Disagreements are normal in relationships, but certain behaviors can become seriously damaging over time. Known as the “Four Horsemen,” these habits—criticism, contempt, defensiveness, and stonewalling—can erode mental health and destroy connections.
Dr. Rachel M Allan, a Glasgow-based counselling psychologist, explains: “It’s the small and repeated interactions that really create the quality of relationships. Over time, these negative patterns can damage your sense of self and confidence.”
Here’s how to recognize and address each one:
1. Criticism
When critical comments become constant, the receiving partner develops feelings of worthlessness. Address this directly using “I” statements rather than “you” accusations.
Better approach: “I felt really hurt by that comment.” Avoid: “Why are you so mean?”
If you’re the critic, focus on specific behaviors rather than attacking the person’s character. Express your needs without framing everything as your partner’s failure.
2. Contempt
This involves one partner acting superior, creating an unhealthy imbalance. If you’re being contemptuous, consciously shift attention to your partner’s positive qualities and what you value about them.

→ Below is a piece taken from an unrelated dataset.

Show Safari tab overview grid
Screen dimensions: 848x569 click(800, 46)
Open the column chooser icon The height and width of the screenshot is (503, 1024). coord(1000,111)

If you’re receiving contempt, lead by example—actively appreciate the good in your relationship. This modeling approach can encourage your partner to follow suit.
3. Defensiveness
While natural when receiving criticism, constantly defending yourself prevents productive communication. Instead, try being open to feedback (within reason) and consider whether comments have validity before reacting.
If your partner gets defensive, check your tone and consider whether past experiences might be triggering their reaction. Approach sensitive topics with understanding and perspective.
4. Stonewalling
The silent treatment leaves partners feeling helpless and confused. If you’re being stonewalled, step back and give your partner space to calm down before revisiting the conversation.
If you’re the one withdrawing, ask yourself what you’re trying to achieve. Problems won’t resolve without discussion, and your partner can’t address issues they don’t know about.
Know Your Limits
These patterns affect every relationship differently. “Ultimately, you have to ask: Is the partnership worth its problems?” notes Allan. “Each individual will have their own tipping point.”
Remember that change requires effort from both partners—it’s not your job to “fix” someone else. Check in with yourself regularly and prioritize what’s best for you. Healthy relationships should be supportive, happy, and loving. There’s no shame in seeking what you deserve from a partner.